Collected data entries
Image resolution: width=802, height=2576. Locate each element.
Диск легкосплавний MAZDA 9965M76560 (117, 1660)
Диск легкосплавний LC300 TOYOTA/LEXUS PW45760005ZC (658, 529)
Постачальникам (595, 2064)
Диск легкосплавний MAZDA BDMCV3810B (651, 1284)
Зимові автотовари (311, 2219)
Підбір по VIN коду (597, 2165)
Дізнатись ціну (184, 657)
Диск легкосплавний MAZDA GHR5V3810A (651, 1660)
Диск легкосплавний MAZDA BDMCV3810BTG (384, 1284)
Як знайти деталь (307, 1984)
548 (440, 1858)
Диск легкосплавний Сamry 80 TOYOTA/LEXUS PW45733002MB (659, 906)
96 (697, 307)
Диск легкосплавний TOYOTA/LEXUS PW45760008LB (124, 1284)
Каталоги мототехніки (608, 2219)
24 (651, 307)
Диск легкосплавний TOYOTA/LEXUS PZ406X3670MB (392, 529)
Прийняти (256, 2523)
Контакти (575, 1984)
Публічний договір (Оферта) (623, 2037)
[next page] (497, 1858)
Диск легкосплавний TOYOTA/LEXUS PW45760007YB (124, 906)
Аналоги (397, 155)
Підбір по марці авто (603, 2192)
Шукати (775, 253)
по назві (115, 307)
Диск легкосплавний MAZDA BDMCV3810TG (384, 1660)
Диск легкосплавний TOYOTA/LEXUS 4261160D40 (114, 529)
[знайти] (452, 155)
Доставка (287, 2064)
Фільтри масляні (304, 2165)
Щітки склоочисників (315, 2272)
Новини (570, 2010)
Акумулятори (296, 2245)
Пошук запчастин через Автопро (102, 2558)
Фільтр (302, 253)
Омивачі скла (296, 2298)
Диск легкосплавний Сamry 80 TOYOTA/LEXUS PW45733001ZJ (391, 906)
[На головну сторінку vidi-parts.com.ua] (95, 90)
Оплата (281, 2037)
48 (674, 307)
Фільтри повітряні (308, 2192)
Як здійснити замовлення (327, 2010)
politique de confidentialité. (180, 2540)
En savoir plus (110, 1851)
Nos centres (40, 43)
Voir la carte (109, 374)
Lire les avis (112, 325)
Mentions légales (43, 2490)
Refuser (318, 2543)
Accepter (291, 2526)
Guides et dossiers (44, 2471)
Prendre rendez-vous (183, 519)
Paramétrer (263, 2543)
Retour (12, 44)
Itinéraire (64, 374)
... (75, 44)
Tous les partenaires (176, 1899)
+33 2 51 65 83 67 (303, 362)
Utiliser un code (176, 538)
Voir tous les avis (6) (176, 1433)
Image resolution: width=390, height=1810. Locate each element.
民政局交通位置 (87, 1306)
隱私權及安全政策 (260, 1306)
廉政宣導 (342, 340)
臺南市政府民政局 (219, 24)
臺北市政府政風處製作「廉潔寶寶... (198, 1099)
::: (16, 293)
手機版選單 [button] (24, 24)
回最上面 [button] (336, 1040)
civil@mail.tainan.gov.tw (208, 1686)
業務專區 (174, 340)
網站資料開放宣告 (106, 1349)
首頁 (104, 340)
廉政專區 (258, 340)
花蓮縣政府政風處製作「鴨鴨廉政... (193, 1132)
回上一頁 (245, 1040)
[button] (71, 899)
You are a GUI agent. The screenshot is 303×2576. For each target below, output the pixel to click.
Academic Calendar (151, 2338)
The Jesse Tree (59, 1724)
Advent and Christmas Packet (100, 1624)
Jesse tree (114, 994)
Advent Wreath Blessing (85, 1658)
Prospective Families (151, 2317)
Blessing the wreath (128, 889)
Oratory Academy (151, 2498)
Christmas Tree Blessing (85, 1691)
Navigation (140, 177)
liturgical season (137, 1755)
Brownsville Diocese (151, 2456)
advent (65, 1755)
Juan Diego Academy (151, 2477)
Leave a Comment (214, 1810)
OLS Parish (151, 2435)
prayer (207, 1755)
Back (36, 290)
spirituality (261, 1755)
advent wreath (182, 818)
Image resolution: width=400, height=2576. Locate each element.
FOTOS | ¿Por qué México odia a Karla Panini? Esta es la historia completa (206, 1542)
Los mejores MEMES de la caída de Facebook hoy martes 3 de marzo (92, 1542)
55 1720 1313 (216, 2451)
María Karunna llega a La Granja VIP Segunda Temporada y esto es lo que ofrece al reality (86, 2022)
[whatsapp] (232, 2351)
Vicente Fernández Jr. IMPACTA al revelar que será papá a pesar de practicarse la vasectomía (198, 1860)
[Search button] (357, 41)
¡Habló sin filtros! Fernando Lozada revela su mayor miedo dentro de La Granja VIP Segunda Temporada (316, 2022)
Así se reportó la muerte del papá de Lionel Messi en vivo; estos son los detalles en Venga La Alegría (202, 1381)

• Task requirements: What is asked for is an exact copy of the lines above from the one containing "48 (674, 307)" through the one containing "67 (303, 362)", and only those.

• Your solution:
48 (674, 307)
Фільтри повітряні (308, 2192)
Як здійснити замовлення (327, 2010)
politique de confidentialité. (180, 2540)
En savoir plus (110, 1851)
Nos centres (40, 43)
Voir la carte (109, 374)
Lire les avis (112, 325)
Mentions légales (43, 2490)
Refuser (318, 2543)
Accepter (291, 2526)
Guides et dossiers (44, 2471)
Prendre rendez-vous (183, 519)
Paramétrer (263, 2543)
Retour (12, 44)
Itinéraire (64, 374)
... (75, 44)
Tous les partenaires (176, 1899)
+33 2 51 65 83 67 (303, 362)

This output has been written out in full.